Item coordinate data
--- start ---

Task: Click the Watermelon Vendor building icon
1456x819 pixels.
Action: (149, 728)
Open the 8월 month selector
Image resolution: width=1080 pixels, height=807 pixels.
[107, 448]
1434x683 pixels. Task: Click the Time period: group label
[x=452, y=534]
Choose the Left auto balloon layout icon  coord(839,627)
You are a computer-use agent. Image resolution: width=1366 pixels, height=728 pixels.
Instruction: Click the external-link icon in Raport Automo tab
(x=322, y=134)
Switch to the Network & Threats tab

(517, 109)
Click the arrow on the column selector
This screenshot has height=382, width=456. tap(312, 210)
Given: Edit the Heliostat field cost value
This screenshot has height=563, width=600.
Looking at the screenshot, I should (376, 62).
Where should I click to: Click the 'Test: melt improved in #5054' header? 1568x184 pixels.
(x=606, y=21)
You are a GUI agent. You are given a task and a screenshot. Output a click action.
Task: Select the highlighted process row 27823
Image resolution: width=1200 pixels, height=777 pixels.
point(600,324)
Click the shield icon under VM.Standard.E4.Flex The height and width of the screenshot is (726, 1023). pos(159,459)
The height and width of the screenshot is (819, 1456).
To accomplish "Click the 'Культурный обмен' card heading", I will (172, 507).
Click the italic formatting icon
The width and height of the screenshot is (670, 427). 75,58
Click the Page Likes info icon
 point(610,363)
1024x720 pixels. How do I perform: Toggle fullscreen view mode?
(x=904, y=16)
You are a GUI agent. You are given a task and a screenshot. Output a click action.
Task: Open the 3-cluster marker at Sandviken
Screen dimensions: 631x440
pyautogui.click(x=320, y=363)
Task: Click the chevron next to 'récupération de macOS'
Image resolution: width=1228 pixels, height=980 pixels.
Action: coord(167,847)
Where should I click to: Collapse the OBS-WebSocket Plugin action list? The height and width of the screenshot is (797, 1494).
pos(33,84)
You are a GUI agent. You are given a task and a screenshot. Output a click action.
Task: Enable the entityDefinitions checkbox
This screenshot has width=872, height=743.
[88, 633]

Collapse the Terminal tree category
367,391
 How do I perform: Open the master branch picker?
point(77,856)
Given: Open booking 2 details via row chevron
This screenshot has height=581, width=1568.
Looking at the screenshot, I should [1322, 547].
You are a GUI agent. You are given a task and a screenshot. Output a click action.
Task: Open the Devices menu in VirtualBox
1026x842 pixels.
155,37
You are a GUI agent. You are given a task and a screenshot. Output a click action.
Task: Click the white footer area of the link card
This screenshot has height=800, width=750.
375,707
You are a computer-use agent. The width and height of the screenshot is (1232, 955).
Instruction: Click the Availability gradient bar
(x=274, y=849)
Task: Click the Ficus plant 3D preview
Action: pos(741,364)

--- end ---

PROBLEM REQUIREMENTS:
Write out every row above unchanged, character for character.

RESPONSE TO THE TASK:
Task: Click the Watermelon Vendor building icon
1456x819 pixels.
Action: (149, 728)
Open the 8월 month selector
Image resolution: width=1080 pixels, height=807 pixels.
[107, 448]
1434x683 pixels. Task: Click the Time period: group label
[x=452, y=534]
Choose the Left auto balloon layout icon  coord(839,627)
You are a computer-use agent. Image resolution: width=1366 pixels, height=728 pixels.
Instruction: Click the external-link icon in Raport Automo tab
(x=322, y=134)
Switch to the Network & Threats tab

(517, 109)
Click the arrow on the column selector
This screenshot has height=382, width=456. tap(312, 210)
Given: Edit the Heliostat field cost value
This screenshot has height=563, width=600.
Looking at the screenshot, I should (376, 62).
Where should I click to: Click the 'Test: melt improved in #5054' header? 1568x184 pixels.
(x=606, y=21)
You are a GUI agent. You are given a task and a screenshot. Output a click action.
Task: Select the highlighted process row 27823
Image resolution: width=1200 pixels, height=777 pixels.
point(600,324)
Click the shield icon under VM.Standard.E4.Flex The height and width of the screenshot is (726, 1023). pos(159,459)
The height and width of the screenshot is (819, 1456).
To accomplish "Click the 'Культурный обмен' card heading", I will (172, 507).
Click the italic formatting icon
The width and height of the screenshot is (670, 427). 75,58
Click the Page Likes info icon
 point(610,363)
1024x720 pixels. How do I perform: Toggle fullscreen view mode?
(x=904, y=16)
You are a GUI agent. You are given a task and a screenshot. Output a click action.
Task: Open the 3-cluster marker at Sandviken
Screen dimensions: 631x440
pyautogui.click(x=320, y=363)
Task: Click the chevron next to 'récupération de macOS'
Image resolution: width=1228 pixels, height=980 pixels.
Action: coord(167,847)
Where should I click to: Collapse the OBS-WebSocket Plugin action list? The height and width of the screenshot is (797, 1494).
pos(33,84)
You are a GUI agent. You are given a task and a screenshot. Output a click action.
Task: Enable the entityDefinitions checkbox
This screenshot has width=872, height=743.
[88, 633]

Collapse the Terminal tree category
367,391
 How do I perform: Open the master branch picker?
point(77,856)
Given: Open booking 2 details via row chevron
This screenshot has height=581, width=1568.
Looking at the screenshot, I should [1322, 547].
You are a GUI agent. You are given a task and a screenshot. Output a click action.
Task: Open the Devices menu in VirtualBox
1026x842 pixels.
155,37
You are a GUI agent. You are given a task and a screenshot. Output a click action.
Task: Click the white footer area of the link card
This screenshot has height=800, width=750.
375,707
You are a computer-use agent. The width and height of the screenshot is (1232, 955).
Instruction: Click the Availability gradient bar
(x=274, y=849)
Task: Click the Ficus plant 3D preview
Action: pos(741,364)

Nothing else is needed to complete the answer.